Maybe I'm just not comfortable with torque Q's, but I thought this was a tough question. Do you guys feel this question is easy? It took me 3 minutes to solve which is too much time to spend on a discrete. I guess I just need more practice....

A Uniform plank of mass 12 kg and length L is positioned horizontally, with two ends supported by sensitive scales, an object of mass 3 kg is placed a distance L/3 from the left end of the plank. What weight does the right hand scale read?


A. 50 N
B. 70 N
C. 80 N
D. 90 N


1. I noticed that the object is static so the sum of the forces(torques) must be zero.

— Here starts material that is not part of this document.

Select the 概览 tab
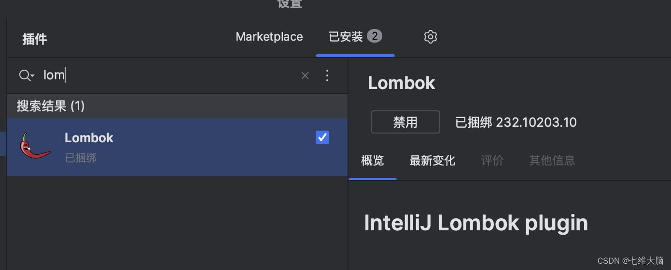This screenshot has width=671, height=270. pos(372,161)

So from what I can recognize I see 3 torques

1. counter clockwise torque cause by the 3 kg mass that's 1/3 the distance from the left end.

so
Torque1: 30N(1/3)L


2. The counter clockwise torque caused by the plank itself:

Torque2: 120(1/2)L


3. The clockwise torque at the right side of the plank (The force of which will give you, your answer)
L(F2)


So what you wind up with is:

10 L + 60L - L (F) = 0

Solve for F = 70 N

Answer is B

 

[pm1]

It took me a while too..

My question is, there are two scales. Would they read the same thing? How would that work with having one scale supporting each end?

 

[FeinMS]

Using the left end as the pivot point
Torque clockwise:
1. by 3kg mass distance L/3 away from the left scale 3g(L/3)
2. by the center of mass of the plank distance L/2 away from the left scale 12g(L/2)
Torque counterclockwise:
1. by right hand scale distance L away: x(L)
Note: x is the reading on the scale.
3g(L/3)+12g(L/2)=x(L) solving for x gives 7g=70N